(Data listing)
[BEGIN]

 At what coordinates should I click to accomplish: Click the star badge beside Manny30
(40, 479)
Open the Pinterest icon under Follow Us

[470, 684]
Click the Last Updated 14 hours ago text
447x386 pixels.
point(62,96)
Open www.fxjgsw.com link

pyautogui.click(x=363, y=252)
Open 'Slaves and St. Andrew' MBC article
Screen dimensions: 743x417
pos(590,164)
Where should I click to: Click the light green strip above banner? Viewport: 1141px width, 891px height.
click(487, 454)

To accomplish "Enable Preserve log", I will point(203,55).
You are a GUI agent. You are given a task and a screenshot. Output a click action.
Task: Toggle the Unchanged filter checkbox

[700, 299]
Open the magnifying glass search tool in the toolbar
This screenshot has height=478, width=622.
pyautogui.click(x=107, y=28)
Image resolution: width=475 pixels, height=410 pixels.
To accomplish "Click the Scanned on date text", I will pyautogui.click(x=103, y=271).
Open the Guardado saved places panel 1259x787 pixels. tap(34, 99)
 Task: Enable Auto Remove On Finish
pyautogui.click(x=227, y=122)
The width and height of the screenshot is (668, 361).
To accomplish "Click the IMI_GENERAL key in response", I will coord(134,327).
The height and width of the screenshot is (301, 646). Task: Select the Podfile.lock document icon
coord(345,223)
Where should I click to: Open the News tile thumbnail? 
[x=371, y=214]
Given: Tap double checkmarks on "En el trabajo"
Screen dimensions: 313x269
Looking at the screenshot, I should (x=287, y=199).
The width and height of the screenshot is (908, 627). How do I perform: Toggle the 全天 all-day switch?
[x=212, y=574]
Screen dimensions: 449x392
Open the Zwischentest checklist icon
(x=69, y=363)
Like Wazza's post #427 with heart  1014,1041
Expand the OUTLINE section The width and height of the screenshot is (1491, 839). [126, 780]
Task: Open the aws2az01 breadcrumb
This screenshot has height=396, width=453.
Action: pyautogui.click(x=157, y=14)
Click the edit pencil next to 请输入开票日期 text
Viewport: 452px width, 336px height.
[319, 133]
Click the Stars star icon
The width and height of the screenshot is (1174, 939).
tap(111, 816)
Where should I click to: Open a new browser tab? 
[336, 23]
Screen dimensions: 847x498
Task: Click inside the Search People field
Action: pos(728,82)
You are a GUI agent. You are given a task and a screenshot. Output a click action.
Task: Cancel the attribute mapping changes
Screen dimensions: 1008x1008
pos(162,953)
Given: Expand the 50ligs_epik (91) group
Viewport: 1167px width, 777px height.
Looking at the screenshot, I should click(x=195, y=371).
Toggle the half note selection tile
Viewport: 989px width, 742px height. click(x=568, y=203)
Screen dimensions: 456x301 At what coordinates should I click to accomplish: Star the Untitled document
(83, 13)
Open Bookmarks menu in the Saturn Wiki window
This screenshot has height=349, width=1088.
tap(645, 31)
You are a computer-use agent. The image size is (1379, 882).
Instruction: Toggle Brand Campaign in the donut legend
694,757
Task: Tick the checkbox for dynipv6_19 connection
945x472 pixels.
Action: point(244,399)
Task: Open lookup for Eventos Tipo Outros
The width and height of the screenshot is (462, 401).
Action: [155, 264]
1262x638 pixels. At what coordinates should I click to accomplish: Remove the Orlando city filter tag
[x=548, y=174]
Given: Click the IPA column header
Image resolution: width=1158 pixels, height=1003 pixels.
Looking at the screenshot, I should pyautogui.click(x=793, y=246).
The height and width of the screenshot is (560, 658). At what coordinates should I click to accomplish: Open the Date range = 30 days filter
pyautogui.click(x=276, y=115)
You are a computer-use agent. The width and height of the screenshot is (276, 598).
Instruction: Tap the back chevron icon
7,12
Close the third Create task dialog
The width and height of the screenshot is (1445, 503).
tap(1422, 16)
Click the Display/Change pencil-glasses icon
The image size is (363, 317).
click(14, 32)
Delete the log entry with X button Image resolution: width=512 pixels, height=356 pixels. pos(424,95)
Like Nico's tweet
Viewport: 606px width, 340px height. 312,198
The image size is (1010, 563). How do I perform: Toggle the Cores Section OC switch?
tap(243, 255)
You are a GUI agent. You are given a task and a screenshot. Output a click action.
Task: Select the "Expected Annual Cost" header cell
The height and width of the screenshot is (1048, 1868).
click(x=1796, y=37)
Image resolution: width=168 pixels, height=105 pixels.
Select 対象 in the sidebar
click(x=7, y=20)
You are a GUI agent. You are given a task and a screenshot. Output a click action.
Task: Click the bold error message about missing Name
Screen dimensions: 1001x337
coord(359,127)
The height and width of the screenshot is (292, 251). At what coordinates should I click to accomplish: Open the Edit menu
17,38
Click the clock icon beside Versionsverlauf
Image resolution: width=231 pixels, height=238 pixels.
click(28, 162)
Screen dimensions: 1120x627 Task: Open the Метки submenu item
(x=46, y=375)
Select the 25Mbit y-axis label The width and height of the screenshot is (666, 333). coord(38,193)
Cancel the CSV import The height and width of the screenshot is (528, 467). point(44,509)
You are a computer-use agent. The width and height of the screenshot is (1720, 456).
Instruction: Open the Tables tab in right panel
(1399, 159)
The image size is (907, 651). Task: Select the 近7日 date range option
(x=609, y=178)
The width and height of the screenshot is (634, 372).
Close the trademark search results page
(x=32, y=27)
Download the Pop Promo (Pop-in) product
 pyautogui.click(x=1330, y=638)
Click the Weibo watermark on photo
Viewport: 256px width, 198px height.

[END]

## Given exercise
Rewrite the records above as a numbered list, one line per item, and leave out the blank lines.

## Solution to the problem
1.  At what coordinates should I click to accomplish: Click the star badge beside Manny30
2. (40, 479)
3. Open the Pinterest icon under Follow Us
4. [470, 684]
5. Click the Last Updated 14 hours ago text
6. 447x386 pixels.
7. point(62,96)
8. Open www.fxjgsw.com link
9. pyautogui.click(x=363, y=252)
10. Open 'Slaves and St. Andrew' MBC article
11. Screen dimensions: 743x417
12. pos(590,164)
13. Where should I click to: Click the light green strip above banner? Viewport: 1141px width, 891px height.
14. click(487, 454)
15. To accomplish "Enable Preserve log", I will point(203,55).
16. You are a GUI agent. You are given a task and a screenshot. Output a click action.
17. Task: Toggle the Unchanged filter checkbox
18. [700, 299]
19. Open the magnifying glass search tool in the toolbar
20. This screenshot has height=478, width=622.
21. pyautogui.click(x=107, y=28)
22. Image resolution: width=475 pixels, height=410 pixels.
23. To accomplish "Click the Scanned on date text", I will pyautogui.click(x=103, y=271).
24. Open the Guardado saved places panel 1259x787 pixels. tap(34, 99)
25.  Task: Enable Auto Remove On Finish
26. pyautogui.click(x=227, y=122)
27. The width and height of the screenshot is (668, 361).
28. To accomplish "Click the IMI_GENERAL key in response", I will coord(134,327).
29. The height and width of the screenshot is (301, 646). Task: Select the Podfile.lock document icon
30. coord(345,223)
31. Where should I click to: Open the News tile thumbnail? 
32. [x=371, y=214]
33. Given: Tap double checkmarks on "En el trabajo"
34. Screen dimensions: 313x269
35. Looking at the screenshot, I should (x=287, y=199).
36. The width and height of the screenshot is (908, 627). How do I perform: Toggle the 全天 all-day switch?
37. [x=212, y=574]
38. Screen dimensions: 449x392
39. Open the Zwischentest checklist icon
40. (x=69, y=363)
41. Like Wazza's post #427 with heart  1014,1041
42. Expand the OUTLINE section The width and height of the screenshot is (1491, 839). [126, 780]
43. Task: Open the aws2az01 breadcrumb
44. This screenshot has height=396, width=453.
45. Action: pyautogui.click(x=157, y=14)
46. Click the edit pencil next to 请输入开票日期 text
47. Viewport: 452px width, 336px height.
48. [319, 133]
49. Click the Stars star icon
50. The width and height of the screenshot is (1174, 939).
51. tap(111, 816)
52. Where should I click to: Open a new browser tab? 
53. [336, 23]
54. Screen dimensions: 847x498
55. Task: Click inside the Search People field
56. Action: pos(728,82)
57. You are a GUI agent. You are given a task and a screenshot. Output a click action.
58. Task: Cancel the attribute mapping changes
59. Screen dimensions: 1008x1008
60. pos(162,953)
61. Given: Expand the 50ligs_epik (91) group
62. Viewport: 1167px width, 777px height.
63. Looking at the screenshot, I should click(x=195, y=371).
64. Toggle the half note selection tile
65. Viewport: 989px width, 742px height. click(x=568, y=203)
66. Screen dimensions: 456x301 At what coordinates should I click to accomplish: Star the Untitled document
67. (83, 13)
68. Open Bookmarks menu in the Saturn Wiki window
69. This screenshot has height=349, width=1088.
70. tap(645, 31)
71. You are a computer-use agent. The image size is (1379, 882).
72. Instruction: Toggle Brand Campaign in the donut legend
73. 694,757
74. Task: Tick the checkbox for dynipv6_19 connection
75. 945x472 pixels.
76. Action: point(244,399)
77. Task: Open lookup for Eventos Tipo Outros
78. The width and height of the screenshot is (462, 401).
79. Action: [155, 264]
80. 1262x638 pixels. At what coordinates should I click to accomplish: Remove the Orlando city filter tag
81. [x=548, y=174]
82. Given: Click the IPA column header
83. Image resolution: width=1158 pixels, height=1003 pixels.
84. Looking at the screenshot, I should pyautogui.click(x=793, y=246).
85. The height and width of the screenshot is (560, 658). At what coordinates should I click to accomplish: Open the Date range = 30 days filter
86. pyautogui.click(x=276, y=115)
87. You are a computer-use agent. The width and height of the screenshot is (276, 598).
88. Instruction: Tap the back chevron icon
89. 7,12
90. Close the third Create task dialog
91. The width and height of the screenshot is (1445, 503).
92. tap(1422, 16)
93. Click the Display/Change pencil-glasses icon
94. The image size is (363, 317).
95. click(14, 32)
96. Delete the log entry with X button Image resolution: width=512 pixels, height=356 pixels. pos(424,95)
97. Like Nico's tweet
98. Viewport: 606px width, 340px height. 312,198
99. The image size is (1010, 563). How do I perform: Toggle the Cores Section OC switch?
100. tap(243, 255)
101. You are a GUI agent. You are given a task and a screenshot. Output a click action.
102. Task: Select the "Expected Annual Cost" header cell
103. The height and width of the screenshot is (1048, 1868).
104. click(x=1796, y=37)
105. Image resolution: width=168 pixels, height=105 pixels.
106. Select 対象 in the sidebar
107. click(x=7, y=20)
108. You are a GUI agent. You are given a task and a screenshot. Output a click action.
109. Task: Click the bold error message about missing Name
110. Screen dimensions: 1001x337
111. coord(359,127)
112. The height and width of the screenshot is (292, 251). At what coordinates should I click to accomplish: Open the Edit menu
113. 17,38
114. Click the clock icon beside Versionsverlauf
115. Image resolution: width=231 pixels, height=238 pixels.
116. click(28, 162)
117. Screen dimensions: 1120x627 Task: Open the Метки submenu item
118. (x=46, y=375)
119. Select the 25Mbit y-axis label The width and height of the screenshot is (666, 333). coord(38,193)
120. Cancel the CSV import The height and width of the screenshot is (528, 467). point(44,509)
121. You are a computer-use agent. The width and height of the screenshot is (1720, 456).
122. Instruction: Open the Tables tab in right panel
123. (1399, 159)
124. The image size is (907, 651). Task: Select the 近7日 date range option
125. (x=609, y=178)
126. The width and height of the screenshot is (634, 372).
127. Close the trademark search results page
128. (x=32, y=27)
129. Download the Pop Promo (Pop-in) product
130.  pyautogui.click(x=1330, y=638)
131. Click the Weibo watermark on photo
132. Viewport: 256px width, 198px height.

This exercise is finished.